February 25 2009 12:00 AM ET

Being a homosexual in
America in 1964 was not easy, and one of the more difficult
places to be one was Washington, D.C. While the nation's
capital has long since become the setting for some of the most
important gay rights battles (and home to a vibrant gay scene),
it was also the site of routine antigay witch hunts. At the
time, gays were officially barred from working in government
and their livelihood depended on the secreting of their
sexuality. Indeed, the mere suspicion of homosexuality could
get a person fired, and the consequences of losing one's job
due to what was then known as a "morals charge" were
long-lasting.

It's in this context
that recent revelations about Bill Moyers are so disturbing.
Before he became the self-righteous scold of the liberal
television commentariat, Moyers served as a special assistant
to Democratic president Lyndon Johnson. This was at the height
of J. Edgar Hoover's reign over the Federal Bureau of
Investigation, during which time the FBI
director spied on a vast array of public and private
citizens in order to gather information for potential
blackmail.

According to documents
obtained last week by
TheWashington Post

through a Freedom of Information Act request, one of these
individuals was former Johnson aide Jack Valenti, later head of
the Motion Picture Association of America. Hoover, according to
the
Post

, was "consumed" by the question of whether Valenti was
gay, and deployed his agents to investigate the man's sex
life.

They turned up
nothing.

Valenti, however, was
not the only White House official to be investigated by the FBI
for suspected homosexuality.

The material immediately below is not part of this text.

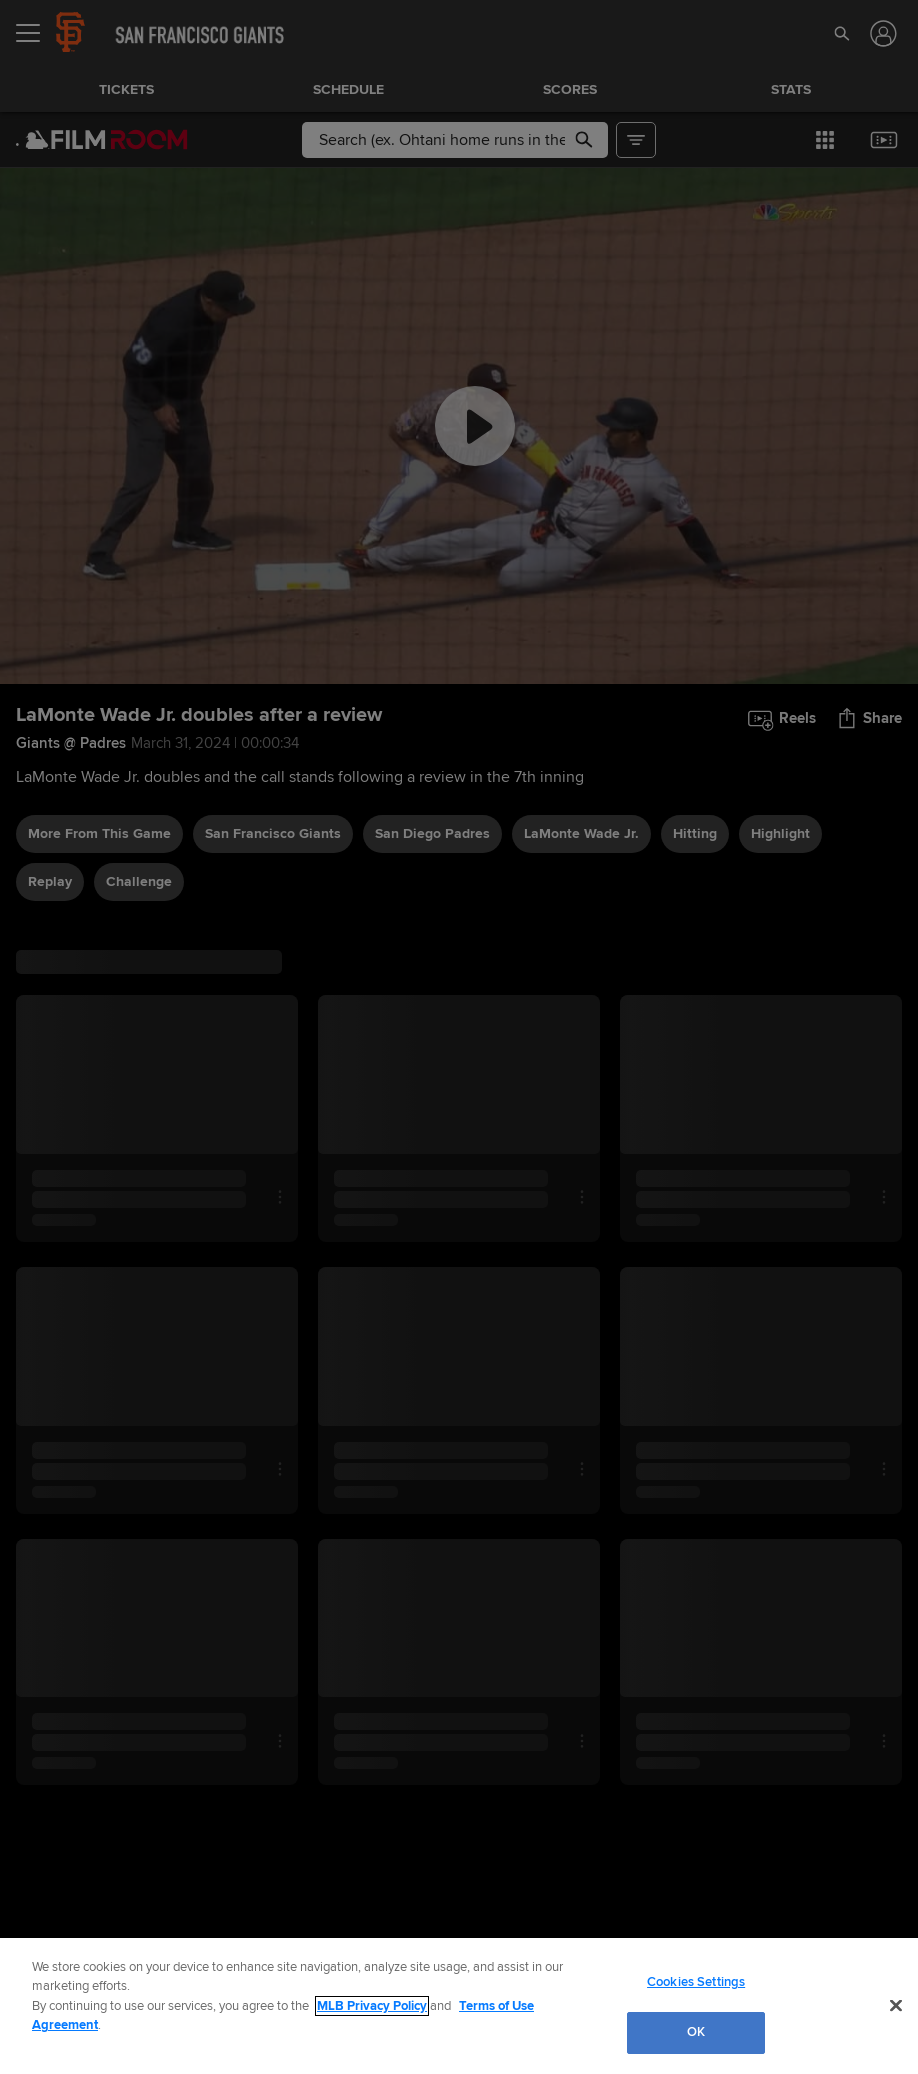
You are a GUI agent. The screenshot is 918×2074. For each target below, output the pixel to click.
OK (696, 2032)
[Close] (896, 2005)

In late 1964, just weeks before
the presidential election, senior White House adviser Walter
Jenkins was arrested in a YMCA men's room for performing oral
sex on another man. Under extreme mental duress, Jenkins
checked into a hospital and resigned his position. Moyers
wasted no time in trying to discover how much more potential
trouble the Johnson administration might have with gays in its
midst, and went out of his way to ask Hoover's FBI to
investigate two other administration officials "suspected as
having homosexual tendencies," according to the recently
released documents.

In an e-mail response
to an article written by Slate's Jack Shafer, Moyers complains
about Hoover, but does not bother to address the matter of his
ordering the FBI to snoop on his colleagues.